On the anniversary of Lehman Brothers’ demise and the near-collapse of global markets, it seems appropriate to take a step back from our little corner of heaven for a wider view.

Given where we were a year ago, the world seems to have heaved a huge, if cautious, sigh of relief.  During the chill days of February, the stock market had lost more than half it’s value.  Now it’s down “only” 35%.

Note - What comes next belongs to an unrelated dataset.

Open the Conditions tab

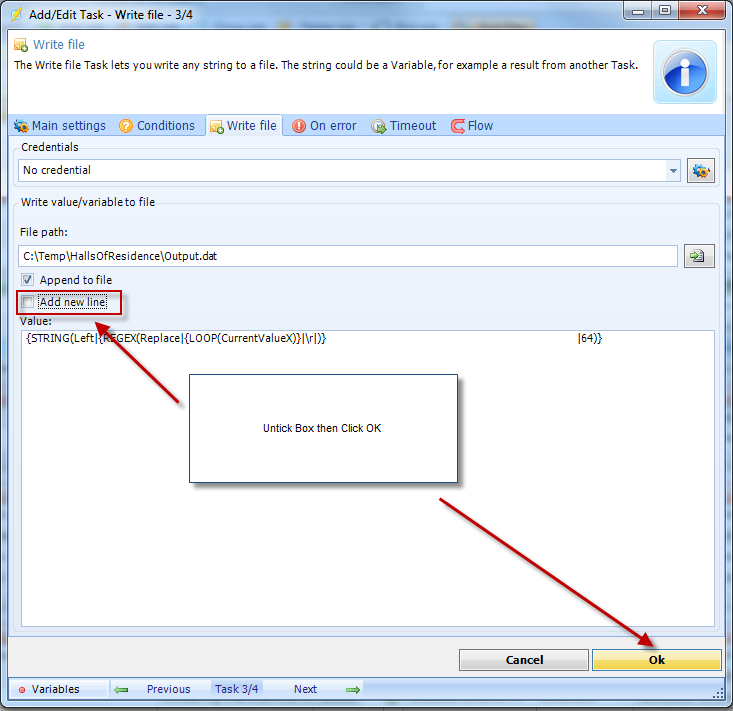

San Francisco home prices have also improved.  In January home prices were down 37% from their all-time highs. By July prices had recovered 11%. In August, however, prices fell back 2%.  That’s a pretty stiff drop. (Click the chart for a big version.)

S&P 500 vs SF Home Sales

A sign of things to come?  Who knows.  Everyone seems to have a different letter of the alphabet – or at least the nether end of it — to describe the shape the recovery will take.

Ben Bernanke’s is a long, flat “U”: he thinks we’re on the way, but it’s going to be slow going.

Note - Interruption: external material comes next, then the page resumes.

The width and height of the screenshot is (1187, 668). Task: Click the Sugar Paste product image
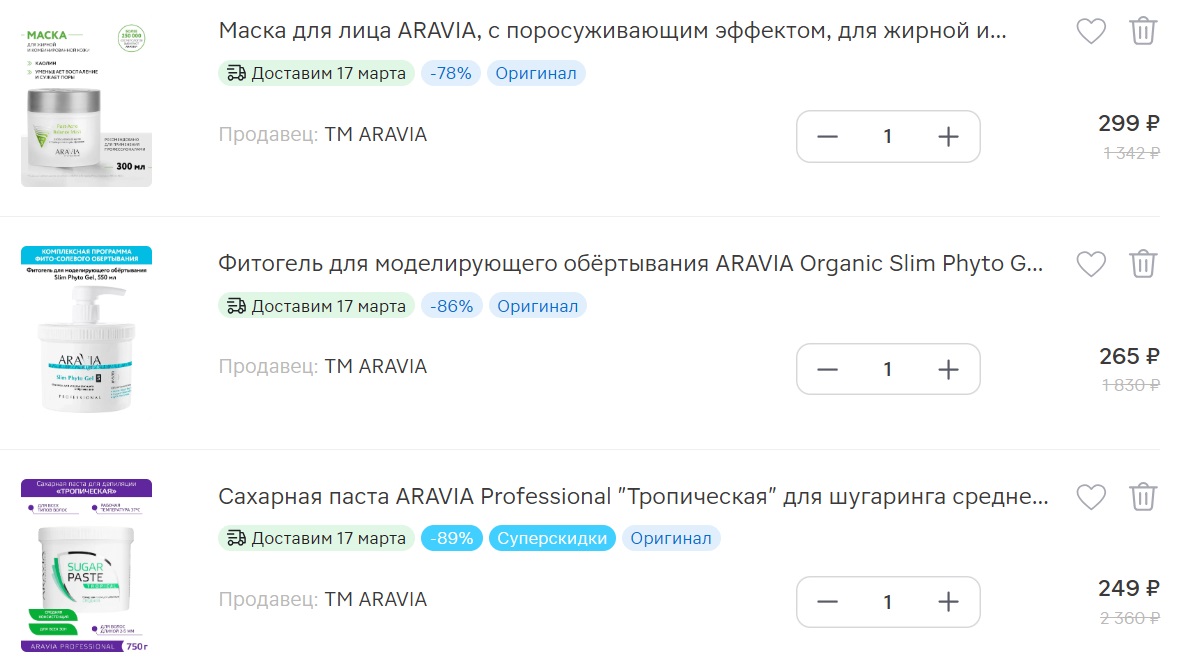87,566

Liz Ann Sonders, Schwab’s chief forecaster and one credited with having seen the train-wreck coming, holds out the possibility of a “V”, in which the economy bounces back like a “coiled spring,” propelled by low inventories and a recovering housing market.  You can dismiss that view as self-serving, but I prefer to give her the benefit of the doubt, especially since she’s been right before. Though I’m not sure she’s right this time.

The one that worries me the most, though, is the “W” , otherwise known as the dead-cat bounce or “double-dip” to cat-lovers.  Nouriel Roubini, no slouch at forecasting himself, has recently said that there’s a “small probability but rising” that we’ll not only run out of steam but fall back again, victim to enormous deficits and the premature closing of global cash spigots, among a host of other ailments.  To that rosy picture, he adds the specter of stagflation, as unsustainable budget deficits lead ultimately to higher interest rates while the economy remains weak.  Perhaps that’s the “X” scenario.

As for San Francisco, the housing market certainly seems sunnier these days, with volume at decent levels.  But I wouldn’t be surprised to see it turning colder, along with the weather.